■ **Directive**:
Copy the lines below word for word, starting at the very first line and ending at the line that contains "[x=927, y=451]", with both of those lines included.

□ □ □ □ □ □ □

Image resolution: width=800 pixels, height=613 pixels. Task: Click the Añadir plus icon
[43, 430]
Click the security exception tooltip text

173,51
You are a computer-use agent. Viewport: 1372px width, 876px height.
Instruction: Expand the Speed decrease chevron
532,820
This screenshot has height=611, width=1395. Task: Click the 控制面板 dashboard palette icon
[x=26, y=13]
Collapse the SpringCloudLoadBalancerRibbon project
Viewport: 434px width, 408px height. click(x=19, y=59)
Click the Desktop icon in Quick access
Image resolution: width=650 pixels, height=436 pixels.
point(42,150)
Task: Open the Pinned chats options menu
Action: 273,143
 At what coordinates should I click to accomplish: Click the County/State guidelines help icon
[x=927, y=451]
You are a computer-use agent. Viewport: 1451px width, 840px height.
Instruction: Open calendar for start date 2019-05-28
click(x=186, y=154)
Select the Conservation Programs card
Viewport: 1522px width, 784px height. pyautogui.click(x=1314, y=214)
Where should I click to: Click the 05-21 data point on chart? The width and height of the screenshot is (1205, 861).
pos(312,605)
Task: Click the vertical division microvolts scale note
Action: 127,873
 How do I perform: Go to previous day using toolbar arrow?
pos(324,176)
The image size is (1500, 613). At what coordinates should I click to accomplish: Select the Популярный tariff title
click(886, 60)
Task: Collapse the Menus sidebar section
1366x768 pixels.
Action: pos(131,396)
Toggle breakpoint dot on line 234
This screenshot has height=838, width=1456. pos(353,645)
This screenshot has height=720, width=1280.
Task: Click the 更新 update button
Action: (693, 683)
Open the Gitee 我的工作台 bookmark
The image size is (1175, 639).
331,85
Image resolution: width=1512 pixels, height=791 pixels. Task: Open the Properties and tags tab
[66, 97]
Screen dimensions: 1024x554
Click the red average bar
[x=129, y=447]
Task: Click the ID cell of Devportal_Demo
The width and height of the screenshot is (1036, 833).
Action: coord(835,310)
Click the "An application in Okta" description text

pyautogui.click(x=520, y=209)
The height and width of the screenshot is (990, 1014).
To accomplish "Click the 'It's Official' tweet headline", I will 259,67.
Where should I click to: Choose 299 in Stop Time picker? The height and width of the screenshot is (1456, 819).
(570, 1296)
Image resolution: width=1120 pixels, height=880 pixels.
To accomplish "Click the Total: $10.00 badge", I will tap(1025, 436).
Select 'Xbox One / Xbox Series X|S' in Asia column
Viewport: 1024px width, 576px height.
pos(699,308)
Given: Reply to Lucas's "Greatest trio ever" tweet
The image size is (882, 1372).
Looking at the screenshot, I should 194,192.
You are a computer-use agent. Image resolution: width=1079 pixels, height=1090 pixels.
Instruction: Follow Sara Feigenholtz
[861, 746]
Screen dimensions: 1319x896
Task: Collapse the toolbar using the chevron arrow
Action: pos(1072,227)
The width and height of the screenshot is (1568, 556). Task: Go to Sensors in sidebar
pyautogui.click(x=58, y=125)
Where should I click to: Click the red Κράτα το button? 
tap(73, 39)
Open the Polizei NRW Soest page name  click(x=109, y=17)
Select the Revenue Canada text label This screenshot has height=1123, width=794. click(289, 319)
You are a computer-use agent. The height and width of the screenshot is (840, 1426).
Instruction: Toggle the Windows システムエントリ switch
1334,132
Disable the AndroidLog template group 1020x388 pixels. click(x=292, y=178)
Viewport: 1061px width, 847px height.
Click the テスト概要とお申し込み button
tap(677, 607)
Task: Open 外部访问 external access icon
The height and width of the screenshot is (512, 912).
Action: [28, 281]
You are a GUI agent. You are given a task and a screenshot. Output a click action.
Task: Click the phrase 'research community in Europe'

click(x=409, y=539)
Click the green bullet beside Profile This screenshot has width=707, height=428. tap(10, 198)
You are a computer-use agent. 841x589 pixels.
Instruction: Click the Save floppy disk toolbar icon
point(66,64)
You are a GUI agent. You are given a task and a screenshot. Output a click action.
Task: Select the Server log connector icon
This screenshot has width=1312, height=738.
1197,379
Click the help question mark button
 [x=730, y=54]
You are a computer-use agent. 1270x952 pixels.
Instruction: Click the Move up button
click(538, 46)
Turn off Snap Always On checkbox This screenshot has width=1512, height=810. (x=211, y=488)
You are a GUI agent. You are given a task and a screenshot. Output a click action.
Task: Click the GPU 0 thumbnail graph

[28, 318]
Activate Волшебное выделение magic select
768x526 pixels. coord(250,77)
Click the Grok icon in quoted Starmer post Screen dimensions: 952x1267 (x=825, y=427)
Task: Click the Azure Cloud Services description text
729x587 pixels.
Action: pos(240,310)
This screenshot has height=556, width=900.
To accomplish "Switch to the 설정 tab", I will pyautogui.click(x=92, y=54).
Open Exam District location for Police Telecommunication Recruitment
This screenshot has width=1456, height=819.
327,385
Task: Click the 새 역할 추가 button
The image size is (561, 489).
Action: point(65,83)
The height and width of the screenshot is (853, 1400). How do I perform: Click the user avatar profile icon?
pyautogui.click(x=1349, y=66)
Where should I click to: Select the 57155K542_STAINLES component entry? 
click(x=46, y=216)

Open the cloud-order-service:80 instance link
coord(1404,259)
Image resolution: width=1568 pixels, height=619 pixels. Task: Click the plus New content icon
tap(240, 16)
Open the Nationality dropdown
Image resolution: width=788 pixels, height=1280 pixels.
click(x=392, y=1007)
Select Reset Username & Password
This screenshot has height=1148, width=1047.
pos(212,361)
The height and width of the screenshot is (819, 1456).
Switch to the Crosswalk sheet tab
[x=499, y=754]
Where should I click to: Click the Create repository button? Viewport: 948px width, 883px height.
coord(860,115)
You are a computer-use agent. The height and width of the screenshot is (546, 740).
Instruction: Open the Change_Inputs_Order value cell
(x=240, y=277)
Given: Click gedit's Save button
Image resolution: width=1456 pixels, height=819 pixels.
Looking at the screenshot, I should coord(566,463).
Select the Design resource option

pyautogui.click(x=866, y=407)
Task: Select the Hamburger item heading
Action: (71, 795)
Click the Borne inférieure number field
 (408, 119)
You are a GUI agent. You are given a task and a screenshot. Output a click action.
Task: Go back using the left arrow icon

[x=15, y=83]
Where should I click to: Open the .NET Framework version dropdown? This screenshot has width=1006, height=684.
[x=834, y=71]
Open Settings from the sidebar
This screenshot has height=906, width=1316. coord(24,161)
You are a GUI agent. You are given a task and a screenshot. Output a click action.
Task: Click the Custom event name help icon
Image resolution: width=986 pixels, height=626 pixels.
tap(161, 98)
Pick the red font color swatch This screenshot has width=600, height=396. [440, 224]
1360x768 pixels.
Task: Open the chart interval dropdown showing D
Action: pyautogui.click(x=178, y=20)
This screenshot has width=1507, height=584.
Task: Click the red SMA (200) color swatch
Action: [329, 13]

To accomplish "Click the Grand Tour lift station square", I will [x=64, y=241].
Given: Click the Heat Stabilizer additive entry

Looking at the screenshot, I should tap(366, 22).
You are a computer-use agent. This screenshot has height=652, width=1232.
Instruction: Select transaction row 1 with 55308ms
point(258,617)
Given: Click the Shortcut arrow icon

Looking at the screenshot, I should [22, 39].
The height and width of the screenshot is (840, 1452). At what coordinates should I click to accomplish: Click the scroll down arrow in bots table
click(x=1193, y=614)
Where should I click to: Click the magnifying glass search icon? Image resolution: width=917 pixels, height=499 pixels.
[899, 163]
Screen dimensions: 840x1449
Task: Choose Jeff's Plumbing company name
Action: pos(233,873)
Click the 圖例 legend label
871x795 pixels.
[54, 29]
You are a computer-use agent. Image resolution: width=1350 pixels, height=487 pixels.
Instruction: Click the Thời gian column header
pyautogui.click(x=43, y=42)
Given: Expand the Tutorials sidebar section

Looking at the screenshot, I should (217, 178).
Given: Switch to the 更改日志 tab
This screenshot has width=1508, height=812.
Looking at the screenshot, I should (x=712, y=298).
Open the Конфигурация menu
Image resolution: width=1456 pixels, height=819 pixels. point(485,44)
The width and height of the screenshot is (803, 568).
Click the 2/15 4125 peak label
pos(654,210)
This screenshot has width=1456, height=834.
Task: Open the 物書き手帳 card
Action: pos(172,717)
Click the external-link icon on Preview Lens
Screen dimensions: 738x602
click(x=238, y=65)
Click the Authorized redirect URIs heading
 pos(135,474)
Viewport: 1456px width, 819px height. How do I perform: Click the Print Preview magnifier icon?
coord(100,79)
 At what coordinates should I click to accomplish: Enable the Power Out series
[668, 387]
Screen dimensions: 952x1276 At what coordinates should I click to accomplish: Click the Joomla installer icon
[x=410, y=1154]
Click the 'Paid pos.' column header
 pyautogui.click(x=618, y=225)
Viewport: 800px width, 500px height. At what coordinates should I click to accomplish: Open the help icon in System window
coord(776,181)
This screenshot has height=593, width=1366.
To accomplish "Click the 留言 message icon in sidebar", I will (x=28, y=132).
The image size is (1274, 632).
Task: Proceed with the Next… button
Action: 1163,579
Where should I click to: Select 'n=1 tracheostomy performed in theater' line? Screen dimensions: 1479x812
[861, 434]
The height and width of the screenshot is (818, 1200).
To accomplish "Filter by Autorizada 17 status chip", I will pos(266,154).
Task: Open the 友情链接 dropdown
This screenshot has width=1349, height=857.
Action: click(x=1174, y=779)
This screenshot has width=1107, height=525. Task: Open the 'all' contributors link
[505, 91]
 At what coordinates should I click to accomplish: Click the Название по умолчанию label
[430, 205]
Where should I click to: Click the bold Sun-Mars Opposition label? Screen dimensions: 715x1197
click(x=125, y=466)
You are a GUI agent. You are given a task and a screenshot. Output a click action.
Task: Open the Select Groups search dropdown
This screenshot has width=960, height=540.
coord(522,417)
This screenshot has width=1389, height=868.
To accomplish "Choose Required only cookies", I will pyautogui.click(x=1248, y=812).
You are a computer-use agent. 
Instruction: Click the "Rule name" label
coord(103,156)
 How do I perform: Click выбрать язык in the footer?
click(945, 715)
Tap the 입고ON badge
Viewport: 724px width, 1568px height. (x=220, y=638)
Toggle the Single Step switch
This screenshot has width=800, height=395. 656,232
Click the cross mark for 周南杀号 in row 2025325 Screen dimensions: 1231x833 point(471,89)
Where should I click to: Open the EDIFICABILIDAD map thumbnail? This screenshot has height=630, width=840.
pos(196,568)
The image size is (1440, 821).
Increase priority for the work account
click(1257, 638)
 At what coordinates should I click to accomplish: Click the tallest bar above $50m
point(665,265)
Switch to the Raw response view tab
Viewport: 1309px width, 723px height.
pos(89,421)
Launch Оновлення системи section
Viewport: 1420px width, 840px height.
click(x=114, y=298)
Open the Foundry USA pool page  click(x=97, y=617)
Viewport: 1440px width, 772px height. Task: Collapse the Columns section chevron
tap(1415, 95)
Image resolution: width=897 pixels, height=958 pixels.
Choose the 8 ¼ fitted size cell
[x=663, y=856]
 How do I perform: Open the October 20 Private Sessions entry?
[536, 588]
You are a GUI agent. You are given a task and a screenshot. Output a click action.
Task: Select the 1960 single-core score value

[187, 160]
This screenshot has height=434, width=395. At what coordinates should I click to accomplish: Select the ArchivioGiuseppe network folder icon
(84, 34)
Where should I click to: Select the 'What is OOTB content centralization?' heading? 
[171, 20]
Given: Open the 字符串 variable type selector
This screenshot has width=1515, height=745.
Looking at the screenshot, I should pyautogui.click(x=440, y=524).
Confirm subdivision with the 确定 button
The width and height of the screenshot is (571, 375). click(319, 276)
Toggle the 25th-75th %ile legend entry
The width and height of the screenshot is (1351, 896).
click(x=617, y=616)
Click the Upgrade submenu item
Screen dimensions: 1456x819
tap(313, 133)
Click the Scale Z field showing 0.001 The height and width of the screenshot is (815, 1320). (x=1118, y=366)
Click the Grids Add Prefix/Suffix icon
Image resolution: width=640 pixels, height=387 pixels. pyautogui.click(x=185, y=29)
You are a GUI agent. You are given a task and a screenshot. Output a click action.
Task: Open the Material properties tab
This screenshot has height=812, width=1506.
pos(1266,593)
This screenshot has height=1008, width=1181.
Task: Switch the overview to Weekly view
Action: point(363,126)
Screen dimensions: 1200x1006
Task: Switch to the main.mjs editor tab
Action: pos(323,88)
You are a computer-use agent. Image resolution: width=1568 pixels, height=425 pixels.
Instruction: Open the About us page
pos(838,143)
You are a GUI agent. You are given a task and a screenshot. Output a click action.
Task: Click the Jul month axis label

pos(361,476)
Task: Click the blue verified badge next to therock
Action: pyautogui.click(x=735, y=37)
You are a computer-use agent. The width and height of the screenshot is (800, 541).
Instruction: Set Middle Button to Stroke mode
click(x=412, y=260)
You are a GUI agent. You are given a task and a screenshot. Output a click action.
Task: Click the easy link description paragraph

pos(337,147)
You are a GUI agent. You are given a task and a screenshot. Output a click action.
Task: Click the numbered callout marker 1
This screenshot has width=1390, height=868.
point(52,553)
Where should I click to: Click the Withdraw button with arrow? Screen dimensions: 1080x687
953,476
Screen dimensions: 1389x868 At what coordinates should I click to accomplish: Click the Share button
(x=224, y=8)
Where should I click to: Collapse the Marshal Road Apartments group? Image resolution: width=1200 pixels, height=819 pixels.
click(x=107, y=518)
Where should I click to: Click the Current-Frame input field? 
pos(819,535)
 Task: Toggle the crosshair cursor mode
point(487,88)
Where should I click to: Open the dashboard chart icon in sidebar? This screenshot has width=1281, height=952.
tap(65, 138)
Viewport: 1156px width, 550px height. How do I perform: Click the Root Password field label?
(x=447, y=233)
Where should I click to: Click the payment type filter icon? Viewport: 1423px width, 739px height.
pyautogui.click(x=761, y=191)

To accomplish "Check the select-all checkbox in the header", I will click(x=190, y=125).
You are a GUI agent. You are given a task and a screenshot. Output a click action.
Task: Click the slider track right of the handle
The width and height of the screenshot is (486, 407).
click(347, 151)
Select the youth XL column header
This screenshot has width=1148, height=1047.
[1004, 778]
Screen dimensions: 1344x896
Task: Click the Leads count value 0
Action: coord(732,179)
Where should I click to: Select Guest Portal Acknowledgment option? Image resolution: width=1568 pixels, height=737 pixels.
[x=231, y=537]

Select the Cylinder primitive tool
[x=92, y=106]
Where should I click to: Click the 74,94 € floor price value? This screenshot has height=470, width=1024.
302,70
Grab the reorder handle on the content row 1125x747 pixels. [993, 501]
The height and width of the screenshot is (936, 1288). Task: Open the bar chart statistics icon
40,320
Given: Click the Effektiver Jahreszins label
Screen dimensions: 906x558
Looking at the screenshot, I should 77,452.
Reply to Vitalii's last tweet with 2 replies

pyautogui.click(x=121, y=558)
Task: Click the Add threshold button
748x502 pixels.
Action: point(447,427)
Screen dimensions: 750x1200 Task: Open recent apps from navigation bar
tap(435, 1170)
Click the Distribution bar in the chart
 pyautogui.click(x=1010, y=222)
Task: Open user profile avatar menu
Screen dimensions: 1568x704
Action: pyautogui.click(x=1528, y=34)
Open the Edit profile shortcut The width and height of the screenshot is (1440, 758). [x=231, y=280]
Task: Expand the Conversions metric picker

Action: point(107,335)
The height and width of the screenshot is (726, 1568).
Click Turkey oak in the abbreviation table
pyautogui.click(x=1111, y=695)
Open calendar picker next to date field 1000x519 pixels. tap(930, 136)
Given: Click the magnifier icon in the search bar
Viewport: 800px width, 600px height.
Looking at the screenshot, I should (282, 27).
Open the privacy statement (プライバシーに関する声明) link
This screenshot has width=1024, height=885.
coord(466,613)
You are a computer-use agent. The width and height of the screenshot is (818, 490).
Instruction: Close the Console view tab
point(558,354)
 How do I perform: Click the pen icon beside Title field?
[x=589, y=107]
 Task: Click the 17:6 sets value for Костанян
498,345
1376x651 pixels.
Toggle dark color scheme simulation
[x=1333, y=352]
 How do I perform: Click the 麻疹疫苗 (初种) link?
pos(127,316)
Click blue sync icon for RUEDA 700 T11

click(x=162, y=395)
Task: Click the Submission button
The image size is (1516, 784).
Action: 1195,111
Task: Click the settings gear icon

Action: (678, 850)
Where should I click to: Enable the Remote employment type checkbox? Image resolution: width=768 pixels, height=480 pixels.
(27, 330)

□ □ □ □ □ □ □

■ **Answer**:
Image resolution: width=800 pixels, height=613 pixels. Task: Click the Añadir plus icon
[43, 430]
Click the security exception tooltip text

173,51
You are a computer-use agent. Viewport: 1372px width, 876px height.
Instruction: Expand the Speed decrease chevron
532,820
This screenshot has height=611, width=1395. Task: Click the 控制面板 dashboard palette icon
[x=26, y=13]
Collapse the SpringCloudLoadBalancerRibbon project
Viewport: 434px width, 408px height. click(x=19, y=59)
Click the Desktop icon in Quick access
Image resolution: width=650 pixels, height=436 pixels.
point(42,150)
Task: Open the Pinned chats options menu
Action: 273,143
 At what coordinates should I click to accomplish: Click the County/State guidelines help icon
[x=927, y=451]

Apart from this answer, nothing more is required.